Muito se comentou sobre o vídeo postado nas redes sociais em que o vereador Jurandy, do Democracia Cristã, aparece comemorando a chegada de luminárias da cidade de Medeiros Neto, que haviam sido descartadas pelo prefeito de lá. A crítica tenta colocá-lo como alguém que comemorou “migalhas”, quando, na verdade, o episódio apenas expõe uma triste realidade imposta à cidade de Itanhém pela atual gestão municipal, obrigando o vereador a recorrer a Beto Pinto para garantir aquilo que deveria ser responsabilidade do prefeito Bentivi e que, até agora, não foi entregue à população — população esta que segue com ruas e bairros às escuras, mesmo após quase um ano de mandato.
Se há algo digno de constrangimento nessa história, esse algo não é a atitude do vereador. Constrangedora é a realidade que forçou um representante do povo a buscar, por conta própria, aquilo que o Executivo deveria ter resolvido há meses. O problema não está em quem corre atrás, mas em quem tinha obrigação e não correu.

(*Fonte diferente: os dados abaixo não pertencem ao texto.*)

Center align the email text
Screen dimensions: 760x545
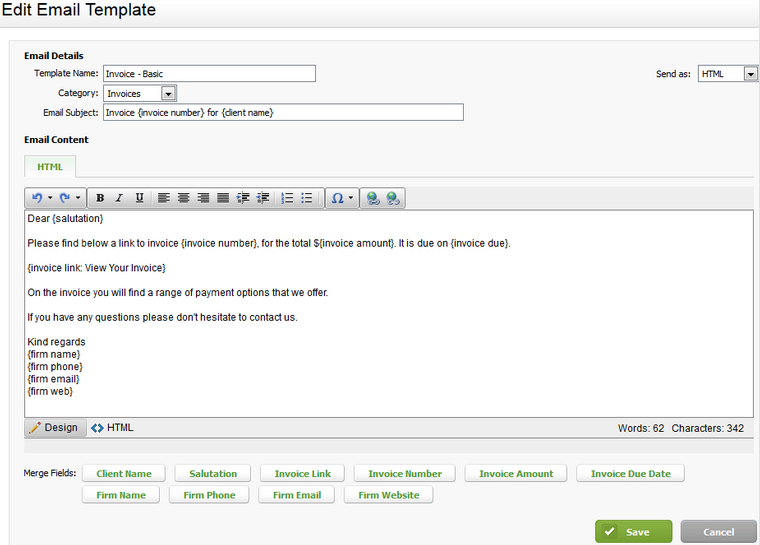coord(183,198)
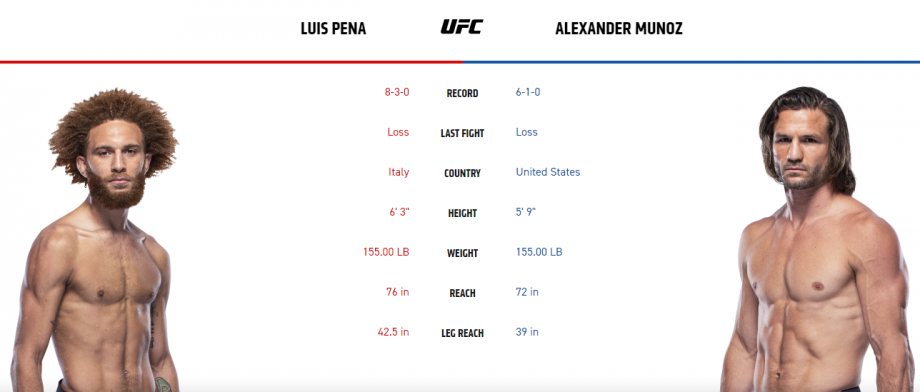The height and width of the screenshot is (392, 920).
Task: Click the LAST FIGHT stat label
Action: click(x=462, y=133)
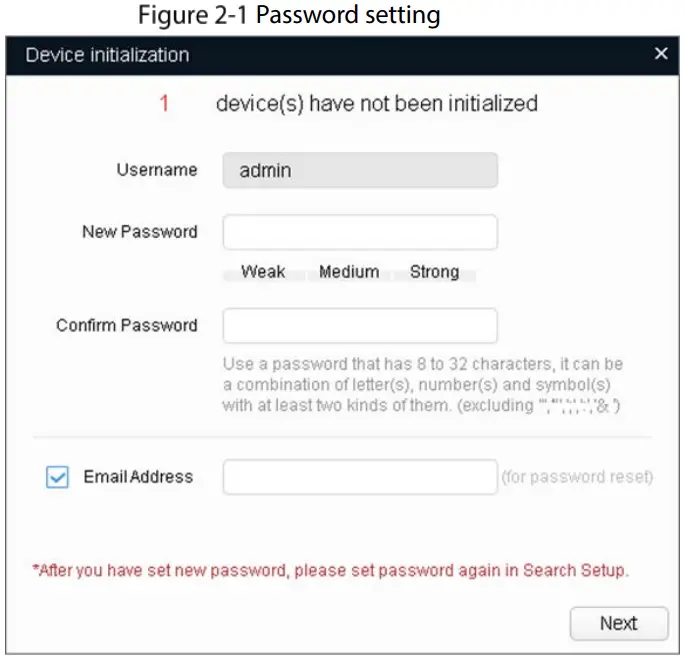The image size is (685, 660).
Task: Click the Weak password strength indicator
Action: pyautogui.click(x=263, y=272)
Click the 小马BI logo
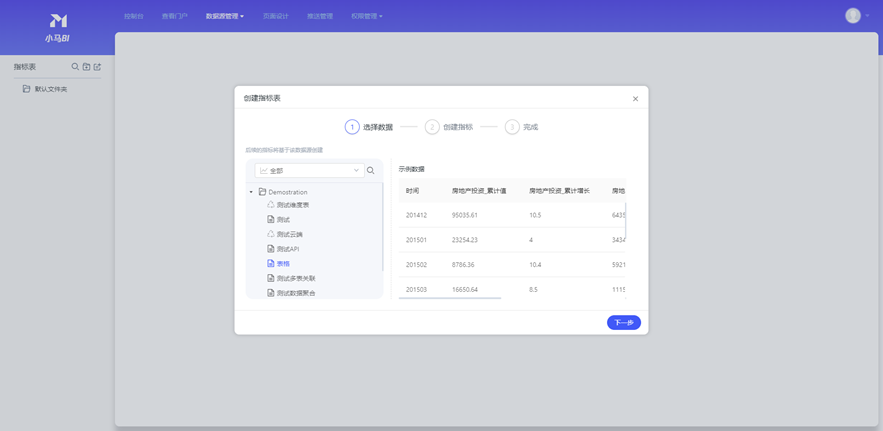 pyautogui.click(x=58, y=27)
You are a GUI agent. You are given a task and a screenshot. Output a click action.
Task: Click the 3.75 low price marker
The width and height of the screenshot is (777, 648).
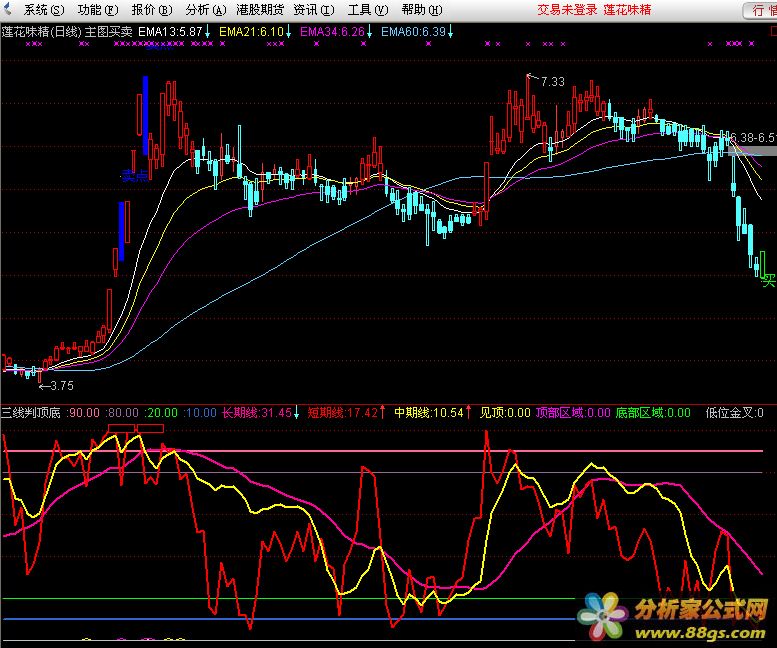[x=60, y=385]
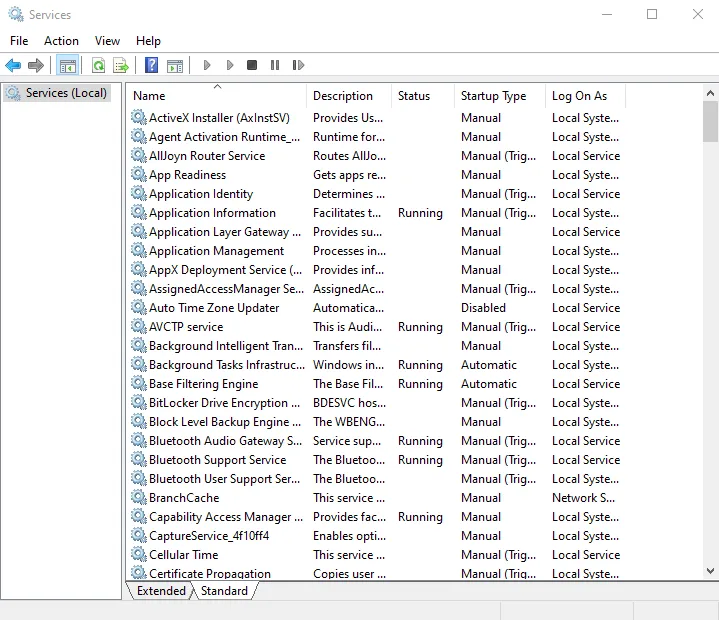Click the Forward arrow in toolbar
Viewport: 719px width, 620px height.
[x=36, y=66]
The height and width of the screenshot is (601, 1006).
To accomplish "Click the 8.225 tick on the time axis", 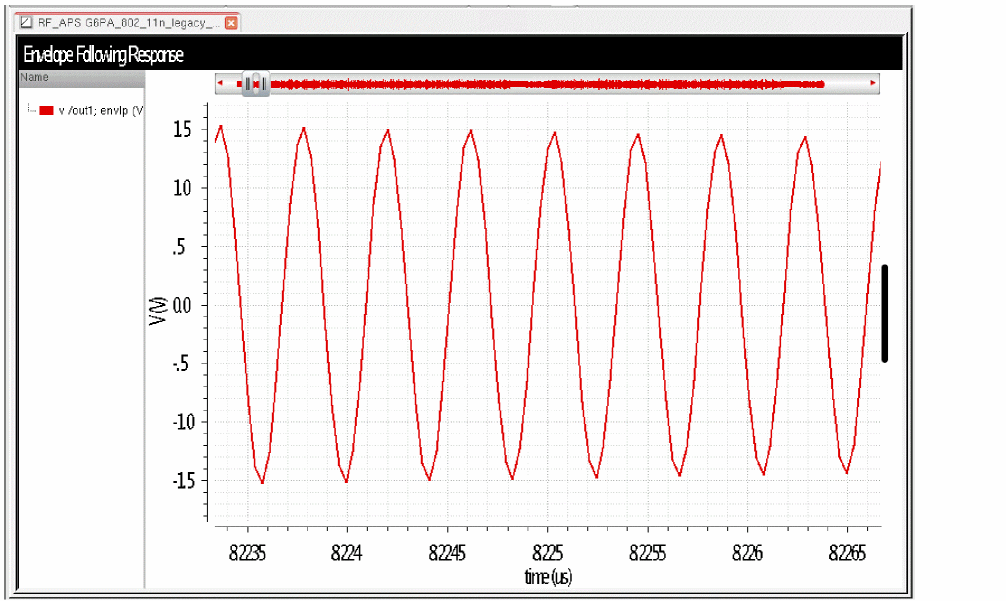I will 547,551.
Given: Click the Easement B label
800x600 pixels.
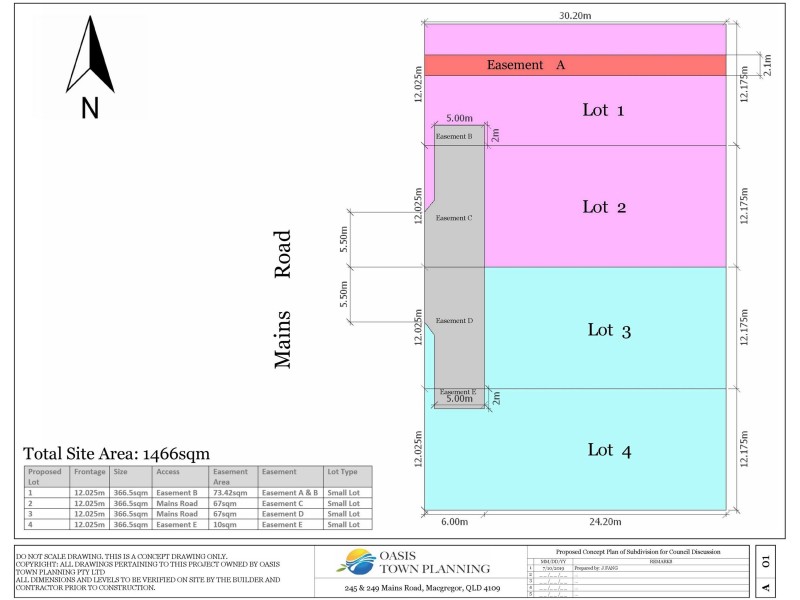Looking at the screenshot, I should pyautogui.click(x=454, y=136).
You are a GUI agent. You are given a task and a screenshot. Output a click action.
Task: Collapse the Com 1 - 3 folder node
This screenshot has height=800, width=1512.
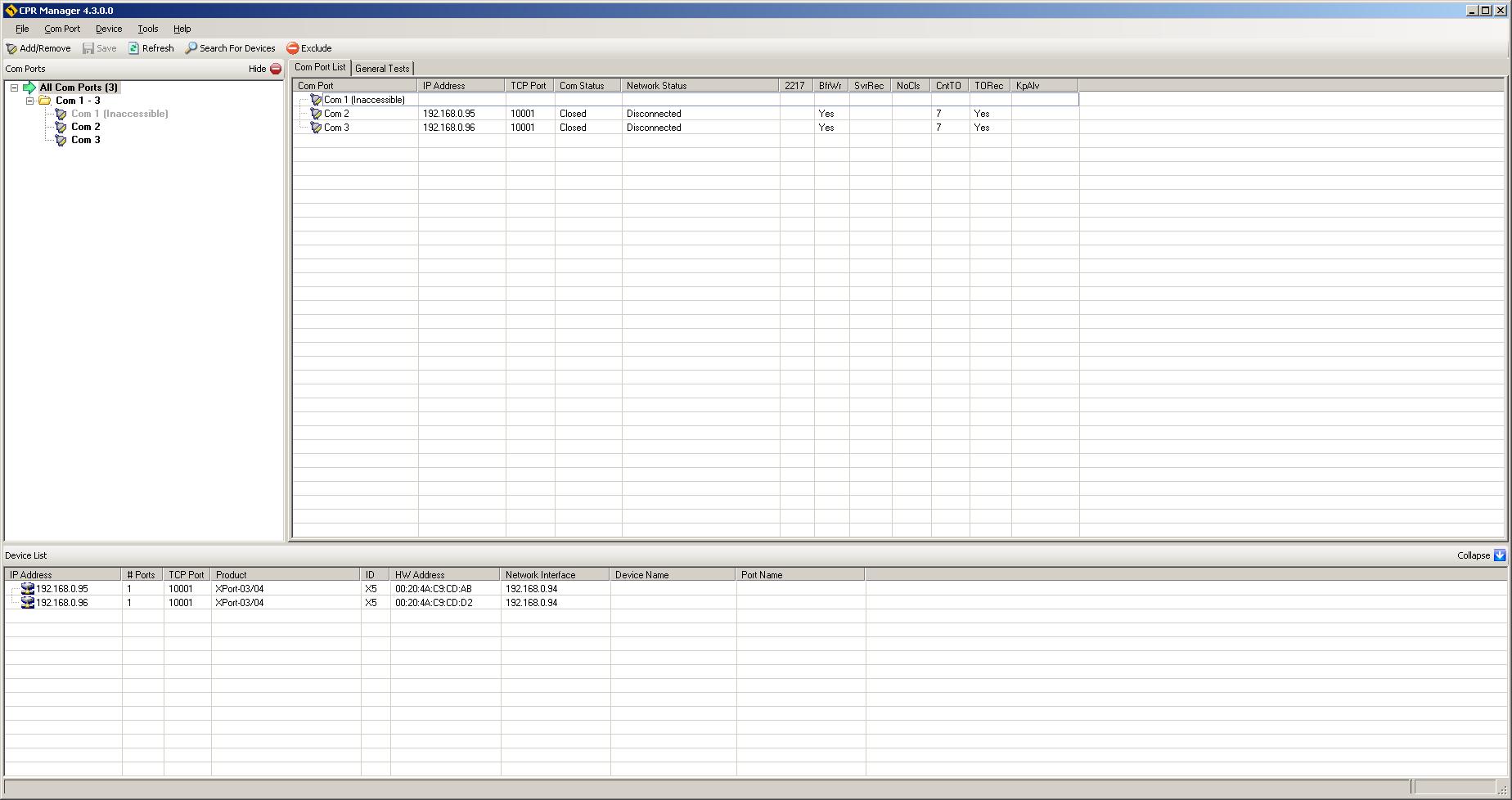click(30, 101)
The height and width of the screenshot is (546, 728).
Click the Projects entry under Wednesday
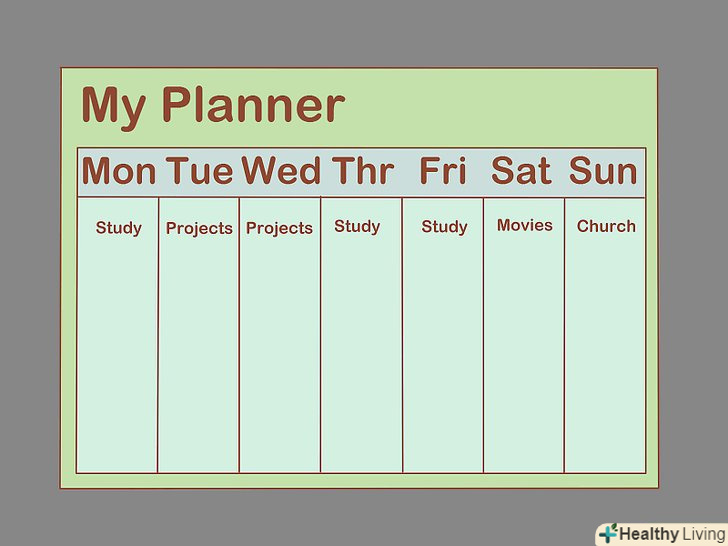[x=279, y=229]
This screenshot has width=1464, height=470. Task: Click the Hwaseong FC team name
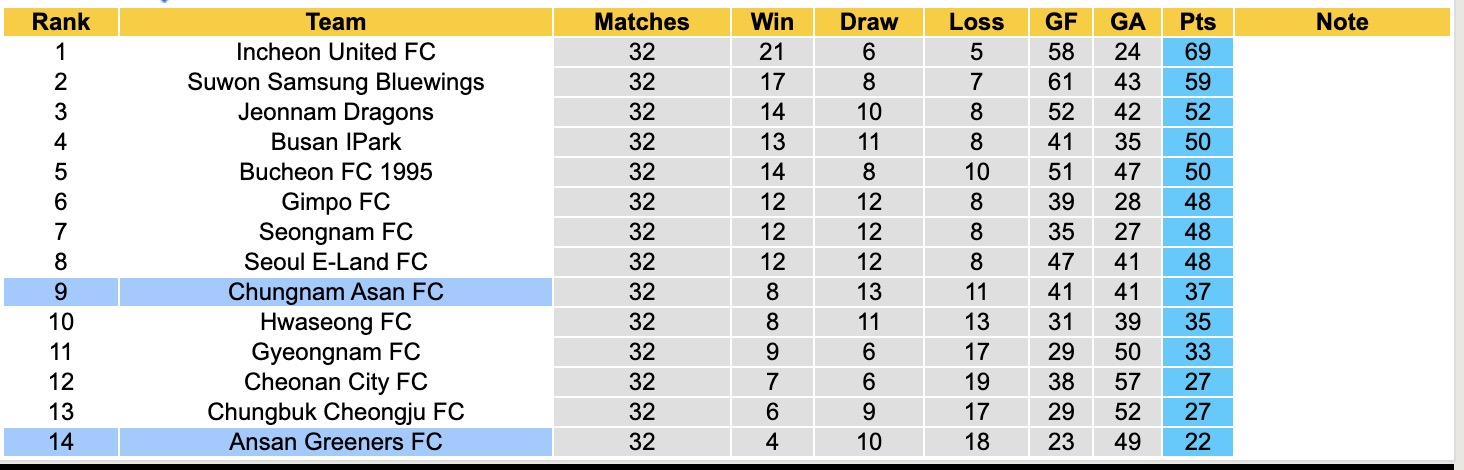pos(336,322)
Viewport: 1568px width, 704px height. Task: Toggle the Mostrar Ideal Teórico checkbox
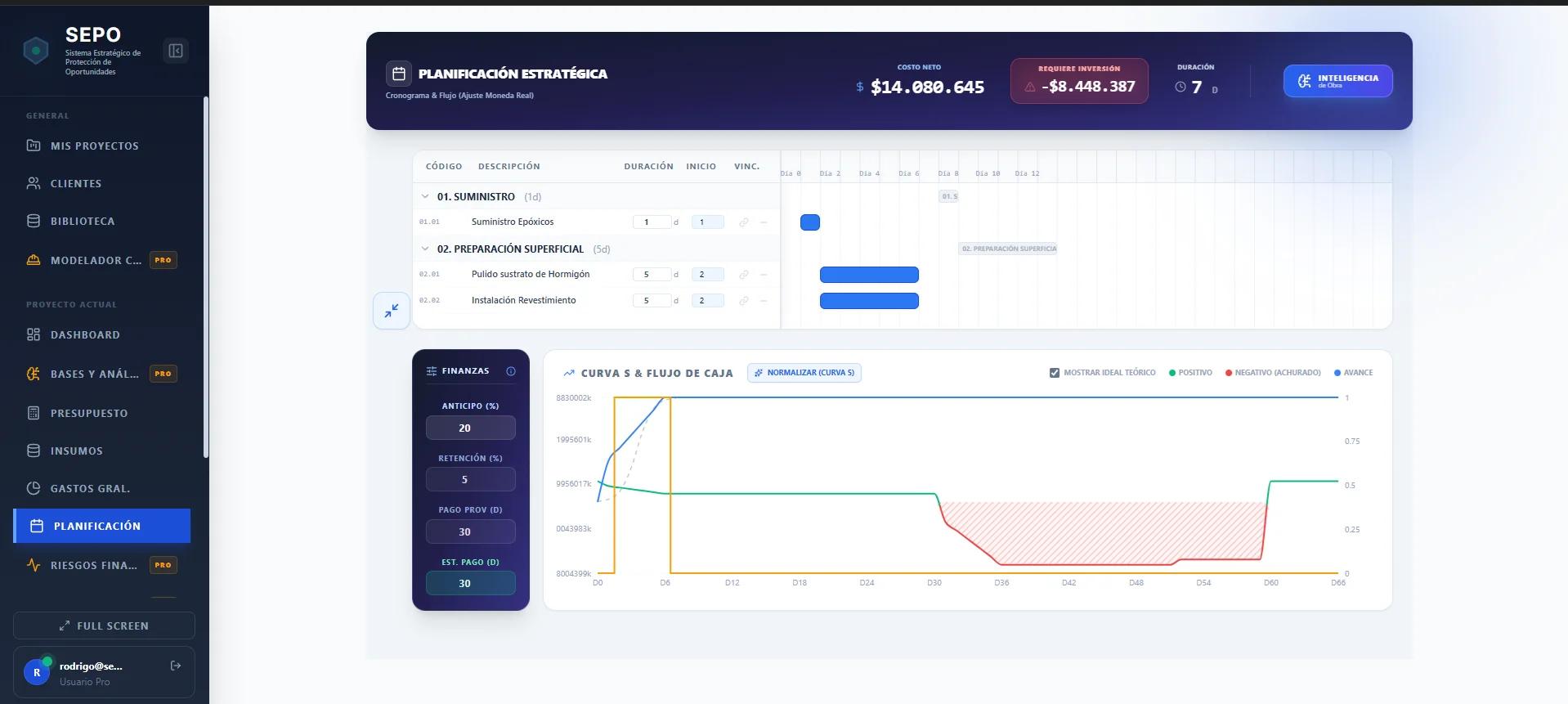pos(1055,373)
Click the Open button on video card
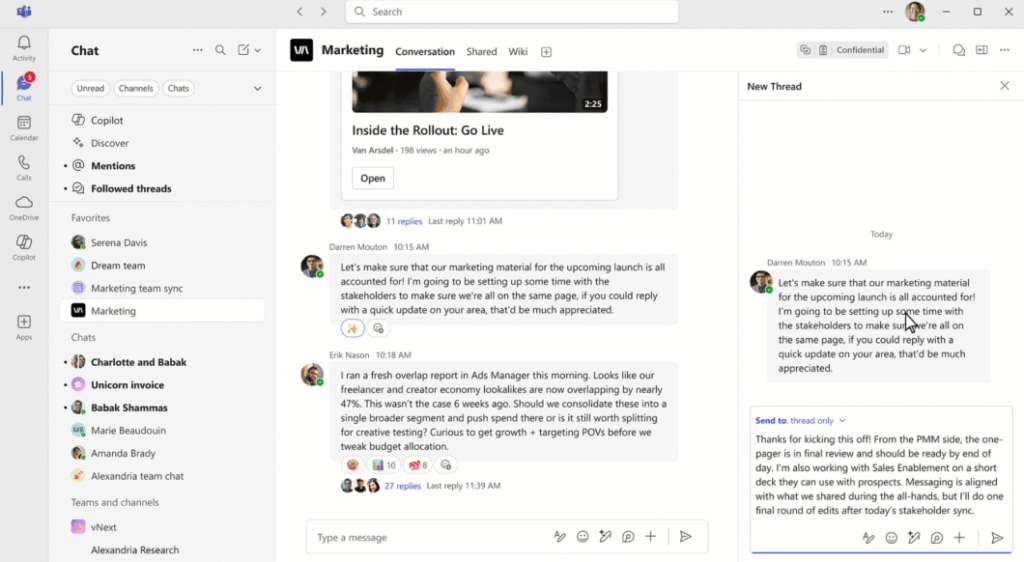 (x=372, y=178)
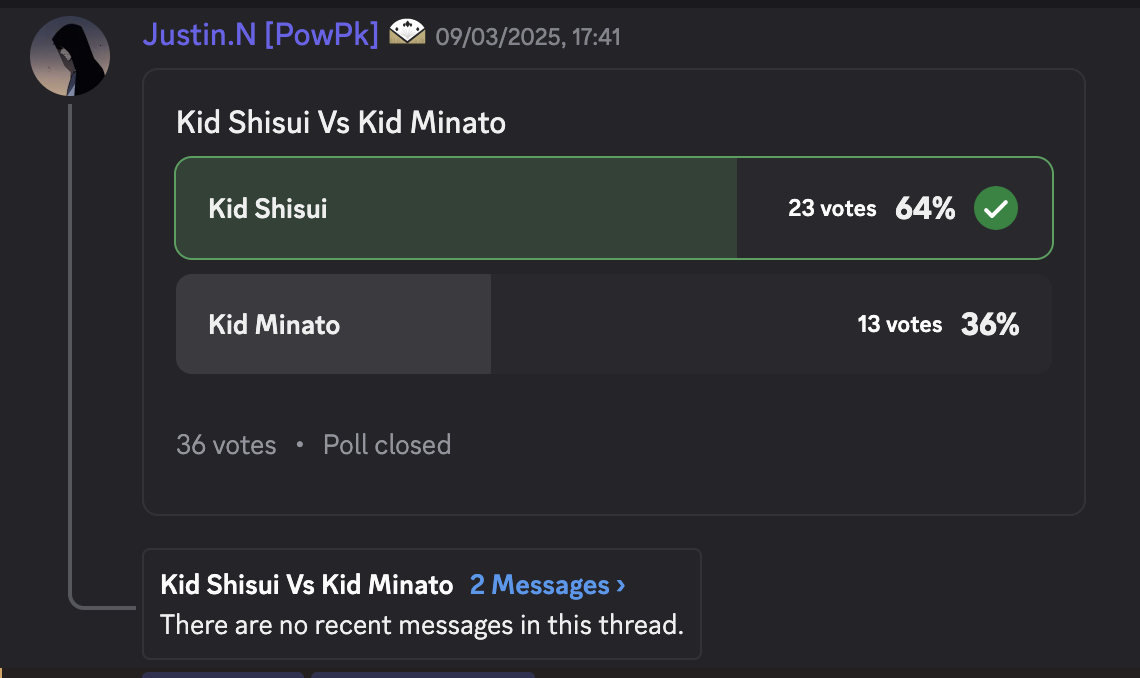Viewport: 1140px width, 678px height.
Task: Expand thread using the chevron after Messages
Action: tap(620, 585)
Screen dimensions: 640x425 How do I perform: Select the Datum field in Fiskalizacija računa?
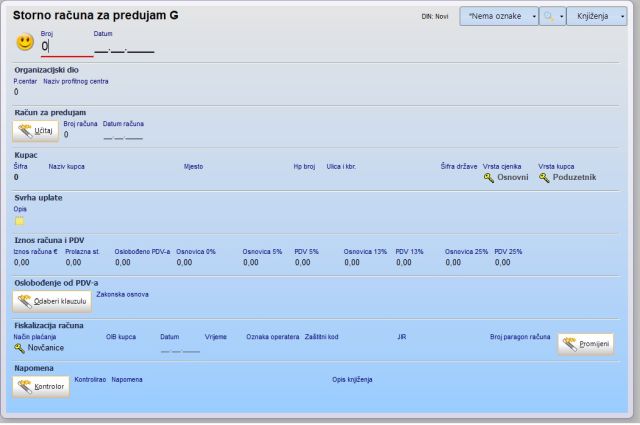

Por mais que entendamos que essa não é, e nunca foi, a função de um parlamentar, Jurandy não errou ao procurar uma solução. O erro é da gestão Bentivi, que, mesmo após quase um ano à frente da prefeitura, mantém bairros inteiros mergulhados no escuro, ruas tomadas por matos e cobras e vias esburacadas. É essa ausência de compromisso que transforma a ação voluntariosa de um vereador em símbolo da falência administrativa do governo municipal.
Além disso, é preciso reconhecer que, diante do abandono, Jurandy foi atrás. Resolveu o que era possível resolver. Não substituiu o dever do prefeito Bentivi, mas preencheu parte da lacuna deixada por ele com as luminárias.
Apontar o dedo para o vereador é, convenientemente, desviar o foco do verdadeiro problema, que é a total incapacidade da gestão Bentivi de entregar serviços básicos à população itanheese. É fácil criticar quem aparece no vídeo. Difícil é explicar por que inúmeras ruas estão às escuras apesar de um orçamento municipal milionário.
O vereador pode até não ter apresentado a solução ideal, mas, se há algo a ser lamentado, não é o gesto de Jurandy, mas o fato dele precisar pedir sucatas ao prefeito da cidade vizinha para socorrer a população de sua cidade.
A falha, portanto, não está no vereador, está em quem tem a caneta e não é homem pra cumprir o que prometeu durante campanha eleitoral.